- Kajiado Location in Kenya
- Coordinates: 01°51′S 36°47′E﻿ / ﻿1.850°S 36.783°E
- Country: Kenya
- County: Kajiado County

Population (2019)
- • Total: 24,678
- Time zone: UTC+3 (EAT)

= Kajiado =

Kajiado is a town in Kajiado County, Kenya. The town is located 80 km south of Nairobi, along the Nairobi – Arusha highway (A104 road). Kajiado has an urban population of 24,678 (2019 census). Local people are predominantly of the Maasai tribe but other tribes have settled permanently within the vast county.

Kajiado is the headquarters of Kajiado County.

The name "Kajiado" comes from the word "Olkeju-ado," which means "the Long River" in the Maasai language. The seasonal river named after the town runs from West to the East of the town.

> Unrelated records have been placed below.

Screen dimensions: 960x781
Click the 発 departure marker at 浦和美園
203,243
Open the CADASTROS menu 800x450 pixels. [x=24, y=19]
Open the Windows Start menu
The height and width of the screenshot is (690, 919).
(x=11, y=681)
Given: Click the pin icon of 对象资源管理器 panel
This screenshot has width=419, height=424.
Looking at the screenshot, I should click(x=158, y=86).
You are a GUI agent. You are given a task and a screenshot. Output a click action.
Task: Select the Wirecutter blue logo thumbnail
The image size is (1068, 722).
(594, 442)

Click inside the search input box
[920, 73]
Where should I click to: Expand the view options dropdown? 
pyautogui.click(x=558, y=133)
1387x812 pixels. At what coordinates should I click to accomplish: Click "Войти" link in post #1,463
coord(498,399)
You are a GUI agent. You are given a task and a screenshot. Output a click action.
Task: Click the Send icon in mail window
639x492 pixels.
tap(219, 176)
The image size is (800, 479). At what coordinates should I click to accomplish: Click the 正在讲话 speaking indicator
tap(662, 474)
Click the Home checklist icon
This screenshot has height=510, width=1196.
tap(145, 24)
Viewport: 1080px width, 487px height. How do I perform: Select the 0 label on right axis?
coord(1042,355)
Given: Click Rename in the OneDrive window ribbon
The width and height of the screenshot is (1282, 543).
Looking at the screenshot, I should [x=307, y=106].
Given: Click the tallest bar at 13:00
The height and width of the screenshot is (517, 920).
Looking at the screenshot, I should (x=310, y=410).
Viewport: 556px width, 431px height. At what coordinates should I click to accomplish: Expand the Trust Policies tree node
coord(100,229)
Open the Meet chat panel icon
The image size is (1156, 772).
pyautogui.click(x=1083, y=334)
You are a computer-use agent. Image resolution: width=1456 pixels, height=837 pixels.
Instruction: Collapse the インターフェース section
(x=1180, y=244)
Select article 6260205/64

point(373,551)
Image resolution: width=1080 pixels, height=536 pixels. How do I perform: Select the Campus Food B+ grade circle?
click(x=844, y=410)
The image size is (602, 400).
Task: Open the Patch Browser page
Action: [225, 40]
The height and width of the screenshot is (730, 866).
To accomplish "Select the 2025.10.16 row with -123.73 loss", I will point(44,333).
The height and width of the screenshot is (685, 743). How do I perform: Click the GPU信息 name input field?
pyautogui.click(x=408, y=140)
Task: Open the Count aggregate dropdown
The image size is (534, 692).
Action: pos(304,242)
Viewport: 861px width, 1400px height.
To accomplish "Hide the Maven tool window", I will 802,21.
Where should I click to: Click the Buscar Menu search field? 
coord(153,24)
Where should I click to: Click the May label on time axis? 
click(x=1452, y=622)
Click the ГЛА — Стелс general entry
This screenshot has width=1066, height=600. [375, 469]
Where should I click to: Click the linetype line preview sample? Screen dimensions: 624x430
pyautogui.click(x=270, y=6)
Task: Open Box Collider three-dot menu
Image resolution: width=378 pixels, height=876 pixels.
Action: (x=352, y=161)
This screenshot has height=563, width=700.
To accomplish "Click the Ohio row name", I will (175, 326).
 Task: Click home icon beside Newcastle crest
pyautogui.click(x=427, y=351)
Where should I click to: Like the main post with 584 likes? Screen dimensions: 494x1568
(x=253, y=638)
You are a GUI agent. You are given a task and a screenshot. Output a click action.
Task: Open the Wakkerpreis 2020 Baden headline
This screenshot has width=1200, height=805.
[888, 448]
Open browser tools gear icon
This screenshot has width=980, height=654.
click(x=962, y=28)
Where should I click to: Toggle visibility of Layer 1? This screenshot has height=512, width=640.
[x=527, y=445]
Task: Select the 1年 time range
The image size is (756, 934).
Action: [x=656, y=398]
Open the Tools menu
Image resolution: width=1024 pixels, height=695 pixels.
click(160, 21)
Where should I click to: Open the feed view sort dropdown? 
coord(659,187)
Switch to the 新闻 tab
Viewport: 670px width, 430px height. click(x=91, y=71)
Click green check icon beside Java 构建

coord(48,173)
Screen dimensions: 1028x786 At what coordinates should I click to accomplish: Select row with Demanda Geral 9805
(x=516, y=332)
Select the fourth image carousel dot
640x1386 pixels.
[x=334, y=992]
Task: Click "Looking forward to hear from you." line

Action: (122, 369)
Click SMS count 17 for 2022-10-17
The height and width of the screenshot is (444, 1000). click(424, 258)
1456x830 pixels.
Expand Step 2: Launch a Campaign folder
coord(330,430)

The original name for Kajiado was "Olpurapurana", which means "a round elevation".

== Transport ==

Kajiado has a station on the Magadi Soda Railway line which runs from Konza (on the Nairobi-Mombasa line) to Magadi. However this line operates limited passenger services, the most convenient way to travel to Kajiado from Nairobi is by using a matatu number 134, with NAEKANA sacco dominating the road transport to Kajiado town.

== See also ==

- Railway stations in Kenya
- Chamness Lake
- Anglo-Maasai Treaty (1904)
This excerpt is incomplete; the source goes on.